Despite these efforts, however, the generation efficiency is still far from being high enough. Even in the case of Muse cells, generation efficiency is only 0.03%, albeit counted strictly based on the expression all of Nanog, endogenous Oct3/4, Sox2, Rex1, Abcg2, Dnmt3b, and Cdx2. This efficiency corresponds to 30 times greater efficiency than naive fibroblasts (23).
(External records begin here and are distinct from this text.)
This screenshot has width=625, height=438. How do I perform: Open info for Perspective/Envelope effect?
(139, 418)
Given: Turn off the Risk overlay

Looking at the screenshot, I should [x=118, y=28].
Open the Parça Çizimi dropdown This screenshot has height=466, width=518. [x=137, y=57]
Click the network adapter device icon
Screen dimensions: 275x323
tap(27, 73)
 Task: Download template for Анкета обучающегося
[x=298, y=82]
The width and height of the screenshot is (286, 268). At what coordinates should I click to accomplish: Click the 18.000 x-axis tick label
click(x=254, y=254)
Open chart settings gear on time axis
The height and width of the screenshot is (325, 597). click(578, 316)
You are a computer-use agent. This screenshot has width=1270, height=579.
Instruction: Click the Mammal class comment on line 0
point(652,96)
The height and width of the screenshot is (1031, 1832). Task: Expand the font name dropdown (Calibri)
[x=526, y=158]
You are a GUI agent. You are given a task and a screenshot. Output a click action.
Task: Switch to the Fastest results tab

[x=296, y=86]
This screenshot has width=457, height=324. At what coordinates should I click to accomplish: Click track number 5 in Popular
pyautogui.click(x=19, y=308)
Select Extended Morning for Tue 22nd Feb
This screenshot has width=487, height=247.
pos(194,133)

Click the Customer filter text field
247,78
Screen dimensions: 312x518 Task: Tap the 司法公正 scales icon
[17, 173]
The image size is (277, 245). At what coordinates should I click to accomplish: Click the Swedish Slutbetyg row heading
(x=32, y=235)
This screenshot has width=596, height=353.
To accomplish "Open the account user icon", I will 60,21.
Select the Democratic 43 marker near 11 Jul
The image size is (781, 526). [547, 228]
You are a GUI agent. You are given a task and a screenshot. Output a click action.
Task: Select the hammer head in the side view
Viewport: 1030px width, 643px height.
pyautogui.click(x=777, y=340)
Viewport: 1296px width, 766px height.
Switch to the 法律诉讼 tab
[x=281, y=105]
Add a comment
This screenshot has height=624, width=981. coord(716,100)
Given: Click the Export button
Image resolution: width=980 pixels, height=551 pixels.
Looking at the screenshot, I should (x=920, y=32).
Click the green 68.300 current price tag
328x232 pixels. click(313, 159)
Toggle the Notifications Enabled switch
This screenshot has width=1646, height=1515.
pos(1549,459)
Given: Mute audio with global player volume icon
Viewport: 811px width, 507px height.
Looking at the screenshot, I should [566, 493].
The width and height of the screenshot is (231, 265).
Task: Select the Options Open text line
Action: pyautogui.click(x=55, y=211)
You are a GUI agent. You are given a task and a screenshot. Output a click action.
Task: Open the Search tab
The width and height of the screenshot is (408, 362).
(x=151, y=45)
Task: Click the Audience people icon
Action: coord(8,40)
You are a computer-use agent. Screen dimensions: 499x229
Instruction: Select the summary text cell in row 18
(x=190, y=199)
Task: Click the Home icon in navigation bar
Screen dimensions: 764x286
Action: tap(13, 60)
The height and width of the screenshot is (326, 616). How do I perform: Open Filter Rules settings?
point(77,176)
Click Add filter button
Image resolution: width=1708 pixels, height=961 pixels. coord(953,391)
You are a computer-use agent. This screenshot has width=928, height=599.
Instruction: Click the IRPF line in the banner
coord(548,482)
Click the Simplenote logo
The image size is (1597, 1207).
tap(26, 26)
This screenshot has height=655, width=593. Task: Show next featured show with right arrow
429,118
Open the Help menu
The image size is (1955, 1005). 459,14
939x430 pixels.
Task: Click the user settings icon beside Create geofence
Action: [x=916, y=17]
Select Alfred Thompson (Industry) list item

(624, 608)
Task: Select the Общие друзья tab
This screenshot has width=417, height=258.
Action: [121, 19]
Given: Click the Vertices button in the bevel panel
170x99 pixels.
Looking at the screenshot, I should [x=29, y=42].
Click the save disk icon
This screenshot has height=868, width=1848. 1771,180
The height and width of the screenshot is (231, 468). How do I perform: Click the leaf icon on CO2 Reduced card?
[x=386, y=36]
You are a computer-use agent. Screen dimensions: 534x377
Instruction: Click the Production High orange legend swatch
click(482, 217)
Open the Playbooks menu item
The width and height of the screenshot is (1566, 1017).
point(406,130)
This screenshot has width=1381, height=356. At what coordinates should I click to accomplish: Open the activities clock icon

As evidenced by these reports, the serious problem in iPS cell research is that the criteria for generation efficiency differ among reports. Some reports calculate generation efficiency based only on ALP staining, whereas others base generation efficiency on the expression of a single pluripotency marker such as Nanog or Oct3/4. Because of the current lack of unified criteria to identify the generation of iPS cells, the reported generation efficiencies cannot be compared with each other. It must be bear in mind that not all colonies positive for ALP staining are iPS cells, and likewise, not all colonies that are positive for only a single pluripotency marker such as for Nanog or Oct3/4 meet the proper criteria for iPS cells (60, 77). Previously, gene expression analyses in live images and quantitative polymerase chain reaction were performed both in colonies resembling and colonies not resembling ES cells. The results revealed that the expression of Nanog or Oct3/4, or positive reaction to ALP occur in various kinds of colonies other than iPS cells and thus demonstrating that both factors are unreliable markers for the identification of iPS cells (61, 78). Not confined to iPS cells, tissue stem cells are occasionally positive for Oct3/4- or Nanog, suggesting that cells other than pluripotent stem cells express these markers (79, 80). These findings indicate that the calculation of iPS cell generation based on the single expression of Oct3/4 or Nanog will lead to overestimation of the number of iPS cells, and thus unified and reliable criteria to identify iPS cells must be firmly established.
Understanding the properties of the original starting cell population for generating iPS cells is important for understanding their generation mechanism. Indeed, when the emergence of iPS cells is unforeseeable, it seems that all cells have the potential to become iPS cells and that a subset of cells look like stochastically develop into iPS cells by coincidence combined with an exquisite balance of intrinsic factors. On the other hand, cells that are already pluripotent from the beginning such as Muse cells are recognized among mesenchymal cells and/or MSCs, and iPS cells are exclusively generated from these cells; thus we now recognize that the stochastic model is not the only viable theory of iPS cell generation. Therefore, we must turn our attention to the heterogeneity and diversity of the original cell population in their property, differentiation state, and potential to become iPS cells.
Together, there is the strong need for a basic understanding of the iPS cell-generation mechanism. At any rate, the questions of how are they generated remain crucial issues to be resolved, and understanding the basic characteristics of iPS cells will advance the studies of these cells and their application to regenerative medicine.